Event-driven communication is a decoupled model where agents publish events to a shared event bus and subscribe to events they are interested in. When an agent completes its work, it publishes an event describing what it did and what results it produced. Other agents that have subscribed to that type of event receive it and decide whether to take action. The publisher does not need to know which agents will receive the event, and the subscribers do not need to know which agent published it.

This publish-subscribe pattern provides the loosest coupling of any communication model. Agents can be added to or removed from the system without modifying other agents because publishers and subscribers are independent. New agent types can subscribe to existing event types to add new capabilities without changing the agents that produce those events. This extensibility makes event-driven architectures well-suited for systems that evolve frequently or need to support dynamic agent composition.

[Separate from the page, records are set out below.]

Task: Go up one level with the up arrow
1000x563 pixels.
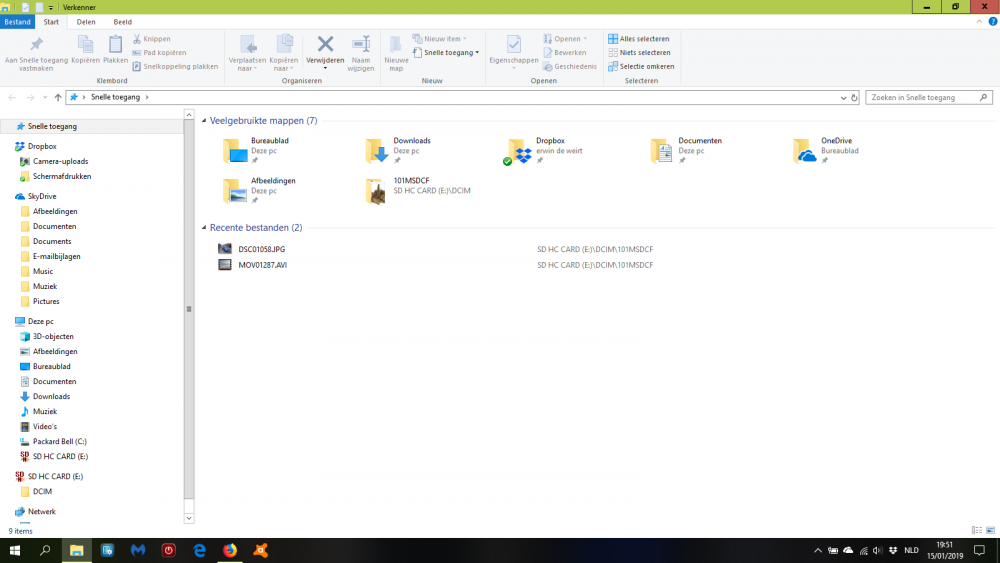Action: coord(58,97)
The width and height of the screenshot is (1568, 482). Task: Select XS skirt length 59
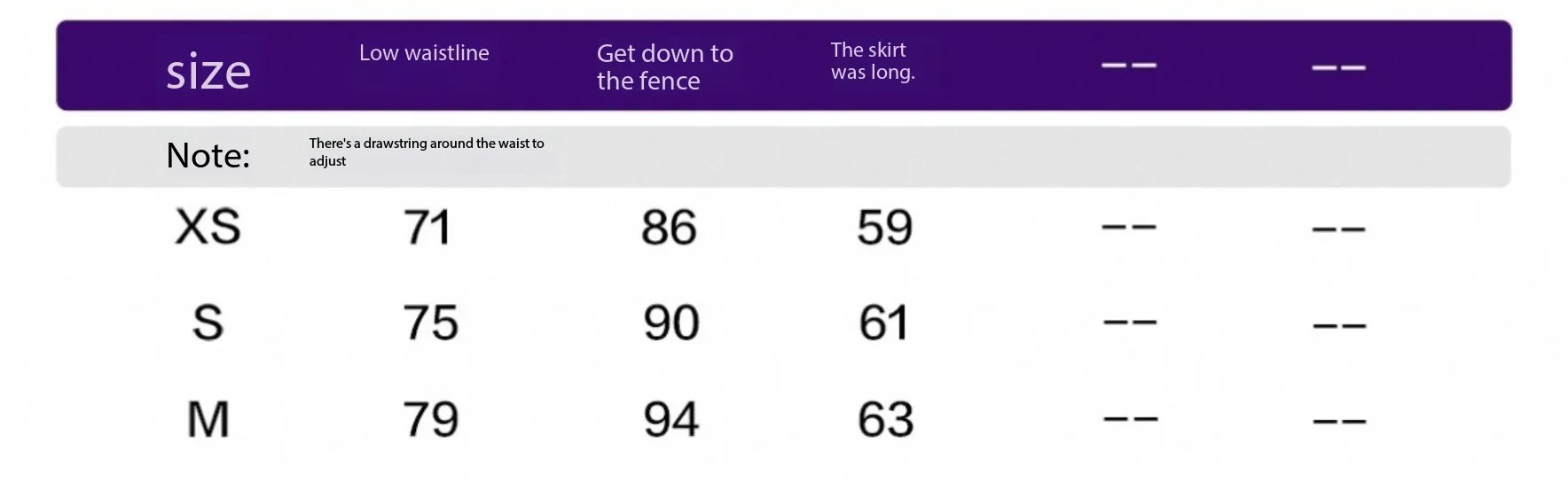click(x=884, y=227)
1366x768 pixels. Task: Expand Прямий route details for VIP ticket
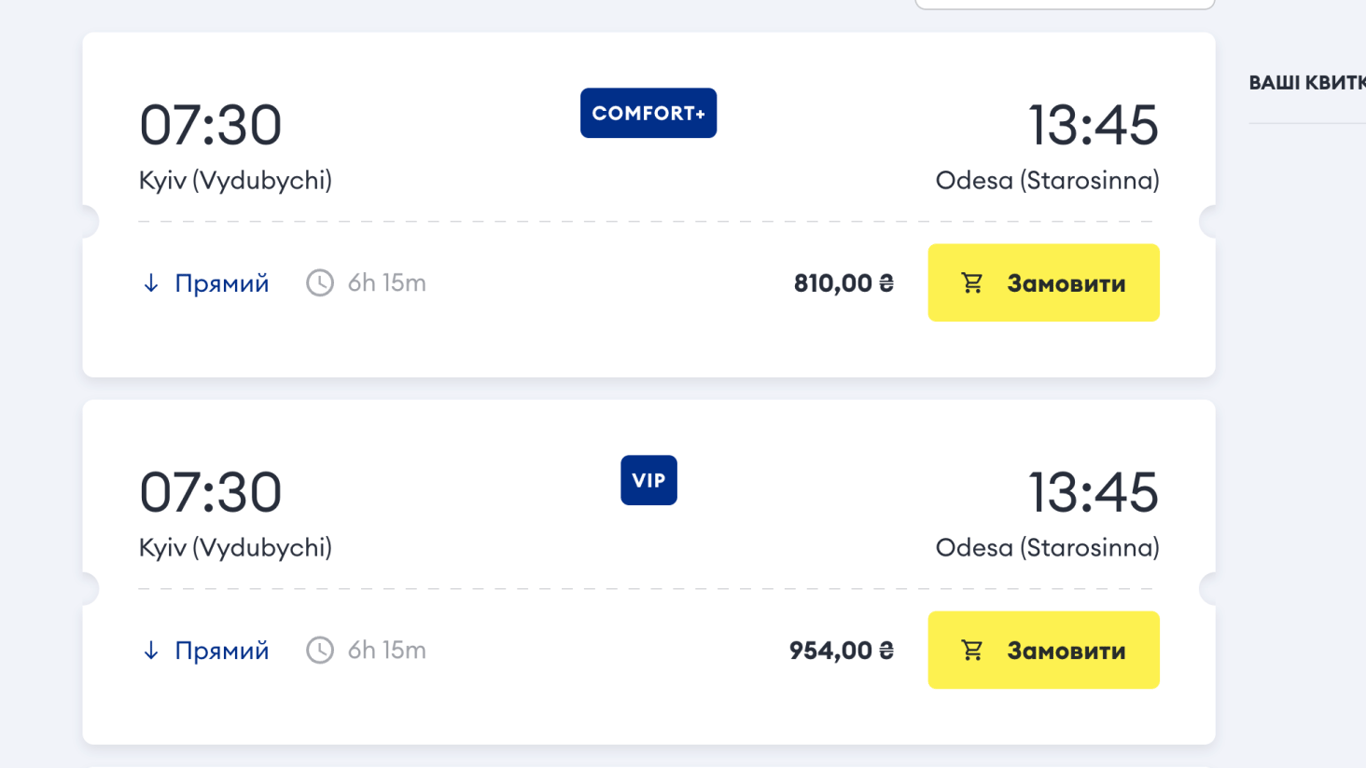point(221,650)
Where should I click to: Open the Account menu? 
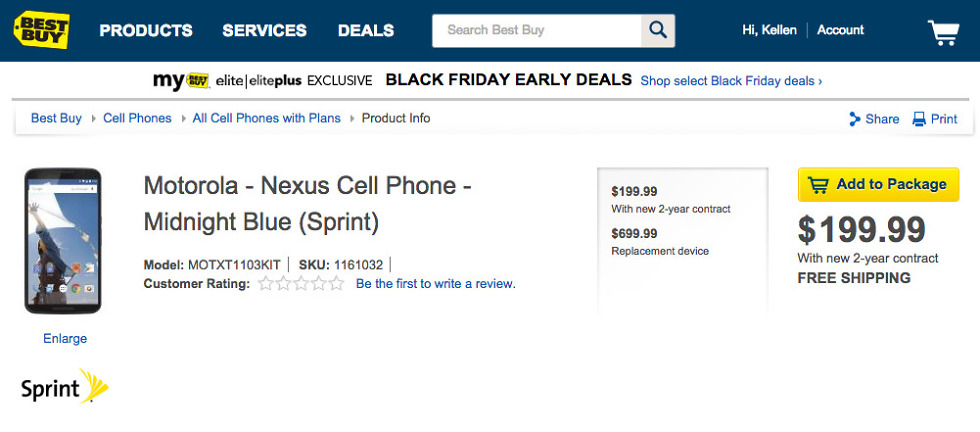840,30
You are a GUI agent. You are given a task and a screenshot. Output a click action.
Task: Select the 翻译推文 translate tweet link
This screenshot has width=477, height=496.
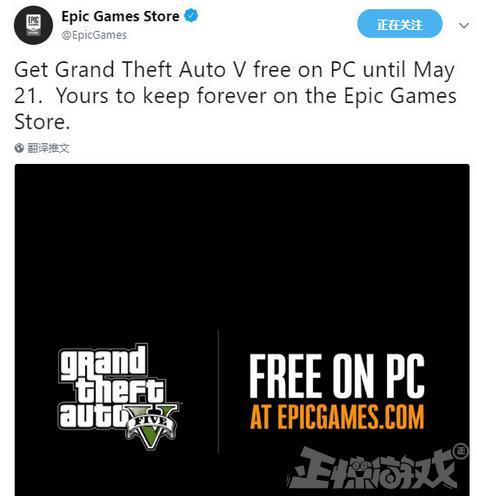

The tradeoff is complexity in understanding the system's behavior. In message passing, you can trace a conversation between two agents by reading their message history. In event-driven systems, you need to trace events through the event bus, determine which agents received each event, and reconstruct the chain of events that led to the final output. This distributed event flow is harder to debug and reason about than direct message passing or linear state flow.

Event-driven architectures also introduce eventual consistency concerns. An event published by Agent A might not be received by Agent B immediately due to network latency or processing delays. If Agent B makes a decision before receiving Agent A's event, it may be working with stale information. For workflows where agents need to coordinate in real time, event-driven communication may need to be combined with synchronization barriers that ensure all relevant events have been processed before agents proceed to the next phase.

Standardized Protocols

The A2A (Agent-to-Agent) protocol, developed by Google, standardizes communication between agents across different frameworks and vendors. A2A defines how agents discover each other through agent cards, exchange structured messages, manage task lifecycles, and return results. By implementing A2A, agents built with different frameworks can collaborate without custom integration code, reducing the engineering cost of building multi-framework multi-agent systems.

The Model Context Protocol (MCP), developed by Anthropic, standardizes how agents connect to external tools and data sources. While MCP is not a direct agent-to-agent communication protocol, it enables a form of indirect communication by providing standardized access to shared resources. Two agents that connect to the same database through MCP can effectively communicate by reading and writing data to that shared resource using a common interface.

These standardized protocols are becoming increasingly important as multi-agent systems grow beyond single-team, single-framework deployments. In enterprise environments where different teams use different frameworks and different vendors, standardized protocols provide the interoperability layer that enables cross-team and cross-vendor agent collaboration without requiring everyone to adopt the same technology stack.

Choosing the Right Communication Model

The right communication model depends on the structure of your workflow and the relationships between your agents. Use message passing when agents need to have direct, traceable conversations and when the workflow involves clear request-response patterns. Use shared state when agents contribute to a common work product and need access to each other's intermediate results without explicit coordination. Use event-driven communication when agents are loosely coupled and the system needs to be easily extensible with new agent types.

Many production systems combine multiple communication models. An orchestrator might use message passing to delegate tasks to agents while the agents use shared state to store their results. A quality review agent might subscribe to completion events from worker agents through an event bus while communicating review feedback through direct messages. The combination of models provides both the traceability of message passing and the decoupling of event-driven architecture.